§ Task instructions: Extract the rows starting at the one that contains "Open the ALY 6070 course link" and ending at the one that contains "pos(187,438)", both included, and copy them exactly as they appear. Include only those rows.

Word and element location records

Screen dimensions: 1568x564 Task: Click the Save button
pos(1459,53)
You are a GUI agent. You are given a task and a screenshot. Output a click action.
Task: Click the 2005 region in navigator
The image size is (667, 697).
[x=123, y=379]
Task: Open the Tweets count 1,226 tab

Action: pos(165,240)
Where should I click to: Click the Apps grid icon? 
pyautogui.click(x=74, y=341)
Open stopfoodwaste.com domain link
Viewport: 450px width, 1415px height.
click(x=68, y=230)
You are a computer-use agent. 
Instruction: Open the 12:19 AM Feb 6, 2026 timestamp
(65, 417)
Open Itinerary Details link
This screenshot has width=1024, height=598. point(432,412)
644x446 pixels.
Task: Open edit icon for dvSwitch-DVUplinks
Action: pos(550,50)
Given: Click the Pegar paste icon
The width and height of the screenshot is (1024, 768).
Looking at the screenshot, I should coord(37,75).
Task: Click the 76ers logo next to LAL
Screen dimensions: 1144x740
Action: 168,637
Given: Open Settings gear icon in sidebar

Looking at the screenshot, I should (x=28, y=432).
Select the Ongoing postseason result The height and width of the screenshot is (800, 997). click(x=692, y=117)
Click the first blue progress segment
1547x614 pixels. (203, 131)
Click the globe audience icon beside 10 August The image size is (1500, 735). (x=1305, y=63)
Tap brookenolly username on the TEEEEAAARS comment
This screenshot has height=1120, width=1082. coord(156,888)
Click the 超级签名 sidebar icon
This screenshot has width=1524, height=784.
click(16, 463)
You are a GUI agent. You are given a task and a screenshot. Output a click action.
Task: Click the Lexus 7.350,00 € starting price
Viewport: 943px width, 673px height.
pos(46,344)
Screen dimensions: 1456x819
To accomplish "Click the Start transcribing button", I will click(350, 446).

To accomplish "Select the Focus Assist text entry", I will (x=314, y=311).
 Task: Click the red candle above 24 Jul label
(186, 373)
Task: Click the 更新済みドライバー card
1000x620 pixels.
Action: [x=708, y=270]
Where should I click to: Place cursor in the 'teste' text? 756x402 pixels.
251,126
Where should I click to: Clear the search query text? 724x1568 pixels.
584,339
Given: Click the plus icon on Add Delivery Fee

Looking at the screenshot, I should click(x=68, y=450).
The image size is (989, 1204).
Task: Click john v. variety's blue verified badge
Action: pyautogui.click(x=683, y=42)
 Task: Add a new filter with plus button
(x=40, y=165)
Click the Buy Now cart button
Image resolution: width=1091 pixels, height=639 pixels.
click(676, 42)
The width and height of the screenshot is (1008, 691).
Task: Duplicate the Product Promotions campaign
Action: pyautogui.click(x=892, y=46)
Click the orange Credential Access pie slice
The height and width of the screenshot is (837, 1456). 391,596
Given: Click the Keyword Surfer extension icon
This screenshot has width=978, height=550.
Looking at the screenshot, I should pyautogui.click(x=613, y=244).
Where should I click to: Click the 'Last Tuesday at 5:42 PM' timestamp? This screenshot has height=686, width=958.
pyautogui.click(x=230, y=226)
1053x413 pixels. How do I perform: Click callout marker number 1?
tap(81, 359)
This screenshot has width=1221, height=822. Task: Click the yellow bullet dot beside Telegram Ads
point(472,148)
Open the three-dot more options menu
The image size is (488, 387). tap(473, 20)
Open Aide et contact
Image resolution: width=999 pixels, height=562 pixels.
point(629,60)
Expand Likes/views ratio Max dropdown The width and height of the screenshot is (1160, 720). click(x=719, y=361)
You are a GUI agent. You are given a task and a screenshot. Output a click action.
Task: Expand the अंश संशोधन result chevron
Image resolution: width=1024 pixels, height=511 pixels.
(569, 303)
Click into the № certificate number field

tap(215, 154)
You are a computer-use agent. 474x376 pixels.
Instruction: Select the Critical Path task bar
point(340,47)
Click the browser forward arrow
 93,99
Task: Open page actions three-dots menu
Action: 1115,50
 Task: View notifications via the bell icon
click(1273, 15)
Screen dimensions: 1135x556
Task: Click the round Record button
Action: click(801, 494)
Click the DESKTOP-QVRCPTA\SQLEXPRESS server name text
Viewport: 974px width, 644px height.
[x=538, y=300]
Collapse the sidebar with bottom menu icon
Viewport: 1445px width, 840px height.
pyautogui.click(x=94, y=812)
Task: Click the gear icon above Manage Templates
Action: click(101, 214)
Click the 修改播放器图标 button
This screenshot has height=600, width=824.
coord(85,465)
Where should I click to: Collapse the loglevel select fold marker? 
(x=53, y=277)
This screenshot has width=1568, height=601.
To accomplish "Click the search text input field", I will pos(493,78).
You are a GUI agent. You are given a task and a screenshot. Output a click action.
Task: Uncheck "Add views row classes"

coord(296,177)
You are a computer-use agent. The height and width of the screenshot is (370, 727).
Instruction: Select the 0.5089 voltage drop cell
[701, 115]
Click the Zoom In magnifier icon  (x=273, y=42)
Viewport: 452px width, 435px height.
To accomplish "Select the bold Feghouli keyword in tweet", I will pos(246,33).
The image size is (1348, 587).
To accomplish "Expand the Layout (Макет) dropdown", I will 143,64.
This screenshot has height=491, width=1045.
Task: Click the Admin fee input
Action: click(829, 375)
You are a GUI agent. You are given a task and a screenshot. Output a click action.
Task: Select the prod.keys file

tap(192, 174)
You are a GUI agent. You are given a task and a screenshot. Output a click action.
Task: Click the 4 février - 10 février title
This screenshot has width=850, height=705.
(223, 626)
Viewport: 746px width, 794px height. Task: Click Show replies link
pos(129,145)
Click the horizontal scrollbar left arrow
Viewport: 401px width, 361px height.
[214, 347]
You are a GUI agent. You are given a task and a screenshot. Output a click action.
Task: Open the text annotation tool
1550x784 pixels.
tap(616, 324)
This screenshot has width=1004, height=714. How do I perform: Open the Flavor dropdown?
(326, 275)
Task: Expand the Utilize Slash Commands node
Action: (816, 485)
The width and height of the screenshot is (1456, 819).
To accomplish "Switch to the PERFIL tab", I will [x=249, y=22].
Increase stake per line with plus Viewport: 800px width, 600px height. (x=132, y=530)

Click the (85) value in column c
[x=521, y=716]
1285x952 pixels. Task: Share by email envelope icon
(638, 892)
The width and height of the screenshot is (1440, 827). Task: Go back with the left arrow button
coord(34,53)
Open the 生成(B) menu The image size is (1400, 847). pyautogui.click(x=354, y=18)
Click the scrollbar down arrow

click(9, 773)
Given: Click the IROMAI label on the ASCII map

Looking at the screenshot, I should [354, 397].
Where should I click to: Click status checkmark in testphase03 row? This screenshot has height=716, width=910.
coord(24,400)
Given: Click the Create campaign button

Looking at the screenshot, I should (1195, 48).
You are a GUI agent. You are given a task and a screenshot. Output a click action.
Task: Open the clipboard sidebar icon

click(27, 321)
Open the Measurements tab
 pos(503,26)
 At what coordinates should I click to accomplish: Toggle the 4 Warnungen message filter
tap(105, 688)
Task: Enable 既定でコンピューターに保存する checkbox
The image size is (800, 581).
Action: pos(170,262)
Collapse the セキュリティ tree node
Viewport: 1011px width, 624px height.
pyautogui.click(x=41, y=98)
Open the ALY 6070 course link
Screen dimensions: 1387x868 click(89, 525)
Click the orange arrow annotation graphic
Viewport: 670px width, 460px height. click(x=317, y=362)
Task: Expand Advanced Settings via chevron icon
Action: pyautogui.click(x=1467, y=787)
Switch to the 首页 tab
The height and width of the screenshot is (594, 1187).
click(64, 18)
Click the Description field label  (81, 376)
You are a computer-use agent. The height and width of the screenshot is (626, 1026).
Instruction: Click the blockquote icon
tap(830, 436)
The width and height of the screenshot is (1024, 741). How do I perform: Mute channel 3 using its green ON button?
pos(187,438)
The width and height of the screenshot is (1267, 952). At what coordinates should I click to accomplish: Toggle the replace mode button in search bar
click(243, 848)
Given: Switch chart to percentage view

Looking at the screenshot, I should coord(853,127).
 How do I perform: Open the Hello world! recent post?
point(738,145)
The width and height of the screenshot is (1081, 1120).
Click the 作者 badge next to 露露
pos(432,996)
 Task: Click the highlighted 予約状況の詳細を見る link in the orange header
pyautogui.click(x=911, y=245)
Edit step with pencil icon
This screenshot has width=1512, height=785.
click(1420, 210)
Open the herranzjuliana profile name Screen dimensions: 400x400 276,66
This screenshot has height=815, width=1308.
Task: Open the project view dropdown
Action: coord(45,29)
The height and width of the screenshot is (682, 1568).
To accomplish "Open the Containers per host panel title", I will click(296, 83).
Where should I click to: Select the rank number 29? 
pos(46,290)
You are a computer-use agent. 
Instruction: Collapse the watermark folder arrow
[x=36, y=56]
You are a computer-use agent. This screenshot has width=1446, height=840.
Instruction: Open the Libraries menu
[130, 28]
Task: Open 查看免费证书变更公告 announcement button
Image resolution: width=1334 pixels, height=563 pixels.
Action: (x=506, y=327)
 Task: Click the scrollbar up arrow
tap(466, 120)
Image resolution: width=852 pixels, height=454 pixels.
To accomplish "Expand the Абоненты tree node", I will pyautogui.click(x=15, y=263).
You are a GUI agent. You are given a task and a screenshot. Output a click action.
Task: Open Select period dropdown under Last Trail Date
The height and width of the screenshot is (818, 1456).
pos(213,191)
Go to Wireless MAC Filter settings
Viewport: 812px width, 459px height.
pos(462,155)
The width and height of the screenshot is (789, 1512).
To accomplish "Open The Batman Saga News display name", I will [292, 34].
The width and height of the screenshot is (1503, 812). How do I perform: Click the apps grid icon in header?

§ Result:
Open the ALY 6070 course link
Screen dimensions: 1387x868 click(89, 525)
Click the orange arrow annotation graphic
Viewport: 670px width, 460px height. click(x=317, y=362)
Task: Expand Advanced Settings via chevron icon
Action: pyautogui.click(x=1467, y=787)
Switch to the 首页 tab
The height and width of the screenshot is (594, 1187).
click(64, 18)
Click the Description field label  (81, 376)
You are a computer-use agent. The height and width of the screenshot is (626, 1026).
Instruction: Click the blockquote icon
tap(830, 436)
The width and height of the screenshot is (1024, 741). How do I perform: Mute channel 3 using its green ON button?
pos(187,438)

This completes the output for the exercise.